Why isn’t America going to the movies this summer?
Continue Reading Below
With Universal’s cancelation of their controversial satirical social thriller "The Hunt," popcorn-loving audiences will have one less reason to flock to the theaters to save the bombing summer 2019 box office.
So what is going on and how can Universal recover its losses with the film, which stars oscar-winner Hilary Swank?
“The box office slump is not just summer 2019, it's inexorable and ongoing,” explains media analyst Porter Bibb of MediaTech Capital Partners, exclusively to Fox Business News.
“The movie theatre business is struggling with how to deal with the changing economics of the movie industry--fewer films, mostly tent-pole franchises, with little or no room for independent or art-film productions; higher ticket prices, greater squeeze on the theatre share of revenue (especially from Disney, which is holding back blockbusters from theatre chains if Disney can't get its terms), the prospect of variable pricing and 'movie clubs,' and an increasingly non-white theatre audience."
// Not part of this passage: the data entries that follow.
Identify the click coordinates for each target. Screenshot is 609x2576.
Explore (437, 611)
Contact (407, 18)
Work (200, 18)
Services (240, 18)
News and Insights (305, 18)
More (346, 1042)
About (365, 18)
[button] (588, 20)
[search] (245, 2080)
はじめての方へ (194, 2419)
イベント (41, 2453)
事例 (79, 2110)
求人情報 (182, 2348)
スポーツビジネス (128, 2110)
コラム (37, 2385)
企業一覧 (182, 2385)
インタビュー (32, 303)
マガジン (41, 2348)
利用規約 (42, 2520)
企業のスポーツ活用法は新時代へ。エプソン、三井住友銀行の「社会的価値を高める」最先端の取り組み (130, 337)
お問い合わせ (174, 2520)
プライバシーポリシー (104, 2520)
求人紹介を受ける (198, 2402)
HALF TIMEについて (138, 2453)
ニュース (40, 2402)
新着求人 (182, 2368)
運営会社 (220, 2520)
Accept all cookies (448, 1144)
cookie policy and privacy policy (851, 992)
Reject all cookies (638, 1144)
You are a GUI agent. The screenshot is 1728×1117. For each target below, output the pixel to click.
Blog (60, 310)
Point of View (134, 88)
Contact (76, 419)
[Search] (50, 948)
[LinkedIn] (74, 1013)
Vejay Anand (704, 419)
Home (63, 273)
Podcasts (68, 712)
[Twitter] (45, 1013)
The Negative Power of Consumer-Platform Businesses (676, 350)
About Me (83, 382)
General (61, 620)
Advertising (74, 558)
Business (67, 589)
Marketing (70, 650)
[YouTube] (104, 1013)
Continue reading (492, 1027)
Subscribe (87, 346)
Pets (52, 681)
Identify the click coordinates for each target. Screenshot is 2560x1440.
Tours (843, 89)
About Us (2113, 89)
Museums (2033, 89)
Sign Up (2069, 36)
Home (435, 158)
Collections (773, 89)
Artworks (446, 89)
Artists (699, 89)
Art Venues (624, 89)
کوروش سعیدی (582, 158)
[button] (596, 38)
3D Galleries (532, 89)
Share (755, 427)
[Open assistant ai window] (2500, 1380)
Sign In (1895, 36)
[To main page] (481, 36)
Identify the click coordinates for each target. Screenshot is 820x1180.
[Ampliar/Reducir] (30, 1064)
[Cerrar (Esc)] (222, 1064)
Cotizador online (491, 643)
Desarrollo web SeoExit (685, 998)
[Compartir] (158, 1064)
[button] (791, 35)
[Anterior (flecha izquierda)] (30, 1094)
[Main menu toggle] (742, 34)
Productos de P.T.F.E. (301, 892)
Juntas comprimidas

The lackluster summer has dragged down 2019's overall domestic box office revenue by roughly 9% from the same point last year, according to media evaluator Comscore.
Universal released a statement, on August 10th, announcing their film was being shelved, “after thoughtful consideration."
So why did Universal succumb to pressure in the form of tweets directly from President Trump and pull the film from its scheduled late-summer release?
“Universal had little choice. The social media outcry against the film was more than enough to bring the NBCU suits to their senses," Bibb explains.
"They stated that the release would be postponed but with the 2020 elections looming, there is virtually no chance ‘The Hunt’ would ever be released before 2021 and by that time, the social/political environment will have changed (for better or worse) making The Hunt seem like yesterday's news."
While "The Hunt" will not be able to save summer 19’s lagging box office, Universal will have to find a new home, outside of theaters, if they hope to recoup the $15 Million budget Box Office Mojo estimates the studio spent on the violent flick.
“Netflix will likely open it’s coffers and try to make something of a quiet release, but it was just popular opinion that kept Universal from the release they had planned for several month,” Bibb explains. “It was the naivete and deaf ears of the entire Comcast NBCU team that approved the release of what clearly was going to be an outrageously controversial event in the first place.”